The first session this semester was held Jan. 27 on Holocaust Remembrance Day and shortly after the Jan. 15 Colleyville, Texas hostage crisis. Angel expressed how significant the gathering felt and how it reminded her of the importance of creating inclusive spaces not just for Jewish students but for all marginalized people.
“Being in this group out and proud, here and queer, on the lawn in front of the church, it’s the biggest satisfaction that Hitler and the Nazis and fascism and fundamentalism don’t rule our lives,” Angel said the next day, reflecting on the session. “We’re here, together, and we won’t be frightened back into our respective closets.”
Next month, Angel will host the inaugural Alvin H. Baum Jr.
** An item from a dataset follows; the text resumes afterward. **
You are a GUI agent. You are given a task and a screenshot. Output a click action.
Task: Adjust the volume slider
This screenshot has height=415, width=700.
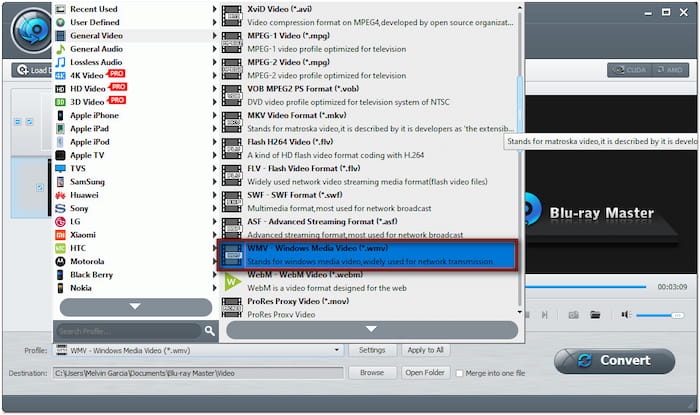pyautogui.click(x=655, y=314)
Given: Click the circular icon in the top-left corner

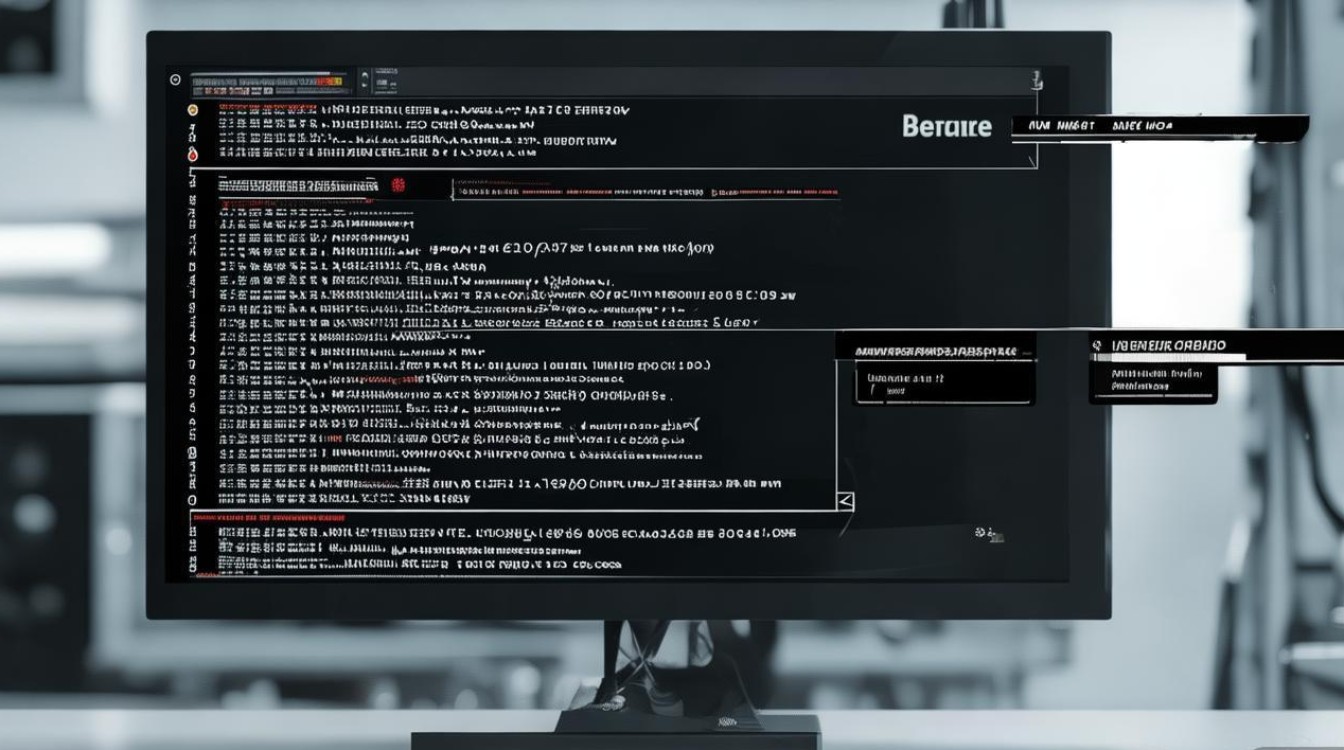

Memorial Lecture, in honor of the San Francisco philanthropist known as a community pillar in the Jewish, civil rights and gay communities who died last year. In April, she’s leading a social justice-centered interfaith Passover seder focused on themes of climate justice, interfaith solidarity, peace, health and freedom. She also has plans to expand community outreach to address the issue of food insecurity among college students, something that affects LGBTQ people at twice the rate of others, according to the U.S. Census Bureau.
All throughout, her core focus is on the intersection of religion and queerness. “I think it’s so refreshing to hear a different perspective,” Peñafort said, “and even if it’s based on a religious point of view, it doesn’t necessarily feel like it is. It just feels like she’s a very wise woman, and a mentor and a friend.”
The true purpose of having this “rabbi” on campus isn’t about fostering “inclusivity” and “acceptance” of “marginalized” identity groups — it’s to teach students that Christianity is oppressive and destructive — the moral equivalent of Nazism — and that permissive Judaism can “heal the world” — through “tikkun olam.”
And by promoting this agenda, this rabbi is indeed “serving Jews” by subversively “queering” the students on campus and turning them away from the Christian faith.
According to a group of Jesuit priests at Forham University, “gay Catholics” — not Christ — are the “new cornerstone” of the Catholic Church.
No, this isn’t about “queering” all religions — it’s about “queering” oppressive and “anti-Semitic” Christianity, the great boogeyman of the Jews.
The rabbi does what all rabbis do — deconstruct the Scriptures and twist them into saying exactly what they want them to say, to justify whatever sin you refuse to give up and repent of — especially homosexuality.
That this rabbi was hired by a Jesuit college is surely no coincidence — the Jesuit order was founded by a crypto-Jew Ignatius Loyola — and the early Jesuit Order attracted so many like-minded crypto-Jews that it was considered a “virtual synagogue” — a fifth column in the Catholic Church.
Later, the Jesuit Order was targeted for infiltration by the Freemasons — the Illuminati itself was founded by a Jesuit-educated crypto-Jew by the name of Adam Weishaupt.
Judaism, in many ways, is indistinguishable from Freemasonry — as the Jewish Tribune wrote in 1927, “Freemasonry is based on Judaism. Eliminate the teachings of Judaism from the Masonic ritual and what is left?”
This subversion goes far in explaining why the Jesuits have been on the vanguard of conforming to the modern world and its Jewish values — which this lesbian rabbi articulates so well.
Since Vatican II, under the guise of “Catholic-Jewish” dialogue, the Church has compromised on one issue after another, conforming more and more to Jewish-Marxist “values” — while Jews have compromised on nothing — if anything, they’ve become even more hostile to the Church with every concession the Church makes — like sharks when they perceive a wounded prey.
If the Jesuits who run this college truly wanted to protect its faith and its flock, it wouldn’t let this radical, Christ-denying Jewish lesbian anywhere near the campus — or a Bible.